-- GIVEN TASK --
Arrange the records from the line holding "You are a computer-use" through the line holding "click(x=1009, y=173)", inclusive, as a Markdown table with the columns Row and Line. Number each line in Row and leave out blank lines.

-- DATASET ENTRIES --
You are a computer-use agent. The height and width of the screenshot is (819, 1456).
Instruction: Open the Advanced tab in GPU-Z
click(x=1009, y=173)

...

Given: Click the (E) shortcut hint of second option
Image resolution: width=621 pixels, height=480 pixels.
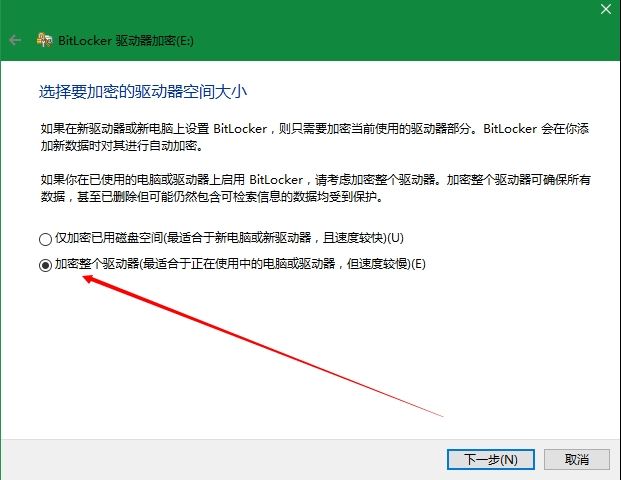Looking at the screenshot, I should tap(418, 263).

-- WRITTEN ANSWER --
| Row | Line |
|---|---|
| 1 | You are a computer-use agent. The height and width of the screenshot is (819, 1456). |
| 2 | Instruction: Open the Advanced tab in GPU-Z |
| 3 | click(x=1009, y=173) |